だからバイクに乗るときも踏ん張る方の左足は残しておいて右足を上げて乗るという理解で良さそうです。

長いことバイクは左側を走行する車両だからサイドスタンドが左についているものだとばかり思っていましたが、最近になってそんな事情があったと知り驚きです。

乗ったらすぐにブレーキ踏める

右にあるブレーキペダル

記憶が定かでないと言ってはいけない部分かもしれませんが、教習所で習った基本ではバイクに跨った直後に右足は地面におろさずにブレーキを踏むのが正しかったでしょうか。

これが基本動作だとすると右から乗った時には、この手順を正しく行えないことになるので左から乗るべきだという理由に当てはまると考えます。

ただし、この理由は両手でブレーキ操作をするスクーターには当てはまらないことになります。

それに、大型バイクならまたがったあとに直ぐ右足をついて車両を安定させた方が実際には安心だという方も少なくないと思われます。

ここまでで、左から乗るべき理由を3つほど上げましたが、1つ目のサイドスタンド以外、左から乗るべき理由として説得力に欠ける部分もあるようです。

とは言っても、後方確認ではグローバルな視点では当てはまりにくいだけで、国内でわざわざ車道側に出て後方確認をする人はいないでしょう。

また、ブレーキについても傾斜のある場所に駐輪したときには気にとめておきたいものです。

バイクによってはこんな理由も

最後に、マイノリティーな主張になりますが走り出す前にキックスタートが必要なバイクでは乗る前にキックアーム(ペダル)を出して左側から乗るのが慣れた手順。

バイクのキックペダル

ちなみに右から乗ろうとすると手数が増えるしやりにくくなります。

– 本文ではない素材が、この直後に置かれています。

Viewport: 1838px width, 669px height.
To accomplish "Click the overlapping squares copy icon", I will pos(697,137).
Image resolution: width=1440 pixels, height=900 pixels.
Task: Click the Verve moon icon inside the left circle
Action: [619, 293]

そして習慣化された順序から外れると何かを取り残したようでスッキリしないこともあります。

スマートにキックしやすいのは左からアクセスした場合です。

それから「押しがけ」するときも車体を左側にしてしまうとギアの選択ができません。

右から乗らなければならない場面

ここまででバイクに左側から乗るべき理由は、さほど重要ではないことも含めいくつかあるという結論で良いかと思います。

逆に右側から乗った方が良い、右側から乗る必要に迫られる場面というのは果たしてあるのでしょうか。

ふだんは右側からバイクに乗車する人というのを見かける機会は少ないと思いますが、二輪のレースシーンを撮影した動画などでは接触やマシントラブル後に慌てて右側からバイクに乗るライダーが写っていることがあります。

とっさの判断で右側から乗れるのは、きっと様々なシーンを経験しているからでしょう。

一般のバイク乗りの方でも右から乗る必要に迫られることはあるかもしれませんが、それがどんなときだったかはいちち覚えていないかもしれません。

よくありがちなのは、狭い場所に駐輪してしまい出る時にまたがったほうが安全または手っ取り早いとき。

右からの取り回しに慣れていないと先に乗ってしまった方が動かしやすいことがあります。

あとから自分のバイクの左側に止めた人がずいぶんな置き方だと必要に迫られそうです。

それ以外に公道でのアクティブなシーンなどでは、安全のため普段のセオリーに従い車体の左に立ち冷静な判断をするのが良いことでしょう。

こうした余計な迷いを避けることも左から乗るべき大事な理由に含まれるかもしれません。